Notwithstanding the superior performance on static images, the application of
these models on videos is not only computationally intensive, it also suffers
from performance degeneration and flicking. Such suboptimal results are mainly
attributed to the inability of imposing sequential geometric consistency,
handling severe image quality degradation (e.g. motion blur and occlusion) as
well as the inability of capturing the temporal correlation among video frames.
In this paper, we proposed a novel recurrent network to tackle these problems.
We showed that if we were to impose the weight sharing scheme to the
multi-stage CNN, it could be re-written as a Recurrent Neural Network (RNN).

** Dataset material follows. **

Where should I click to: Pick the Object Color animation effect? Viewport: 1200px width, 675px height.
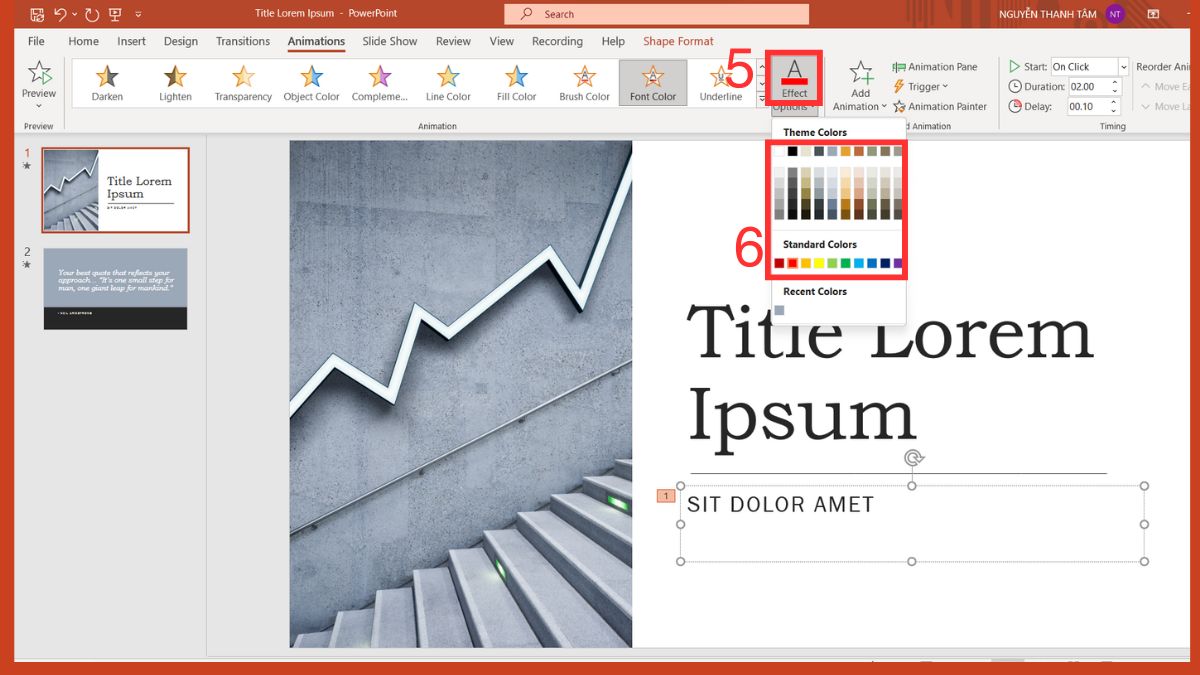point(310,82)
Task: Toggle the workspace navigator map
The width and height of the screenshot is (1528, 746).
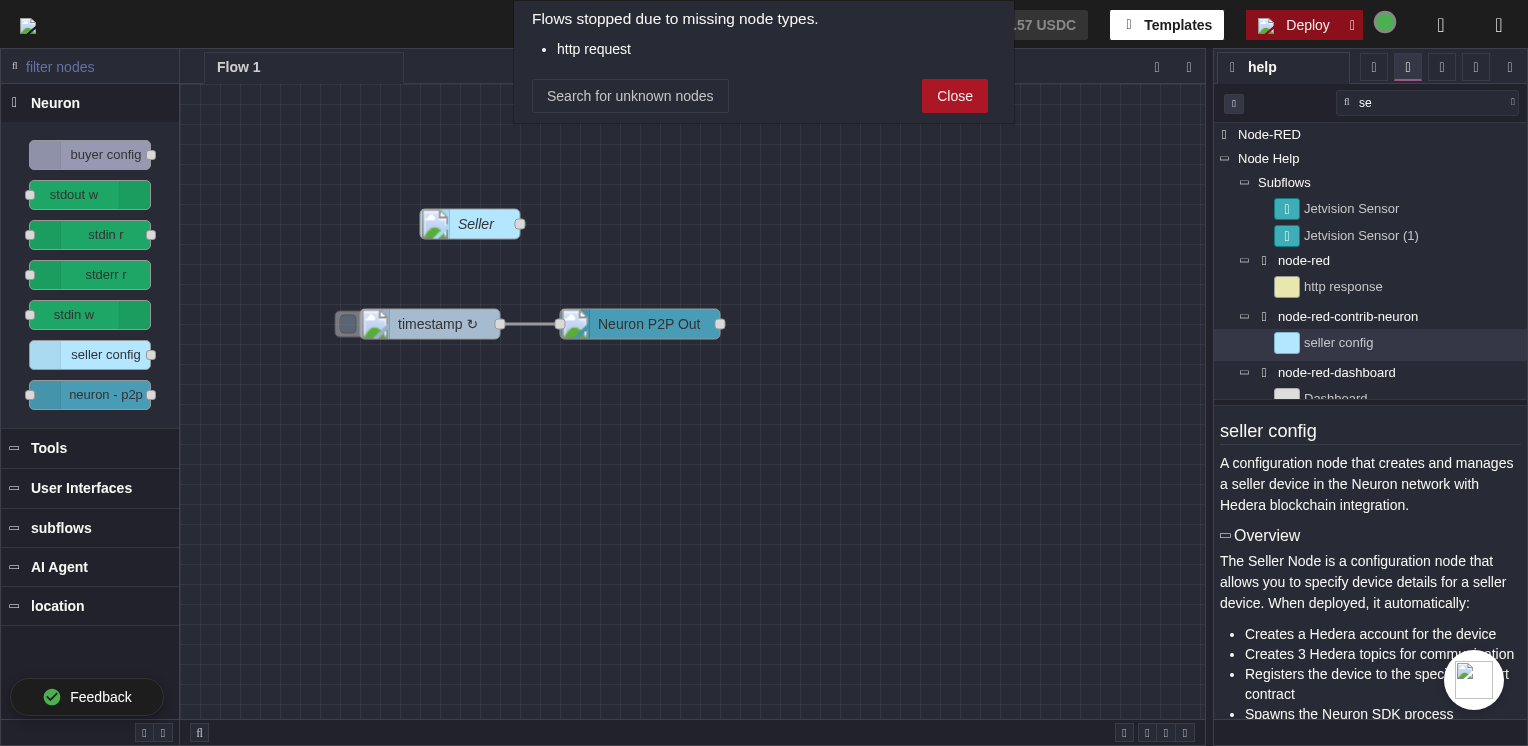Action: coord(1124,733)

This property decouples the relationship among multiple network stages and
results in significantly faster speed in invoking the network for videos. It
also enables the adoption of Long Short-Term Memory (LSTM) units between video
frames. We found such memory augmented RNN is very effective in imposing
geometric consistency among frames. It also well handles input quality
degradation in videos while successfully stabilizes the sequential outputs. The
experiments showed that our approach significantly outperformed current
state-of-the-art methods on two large-scale video pose estimation benchmarks.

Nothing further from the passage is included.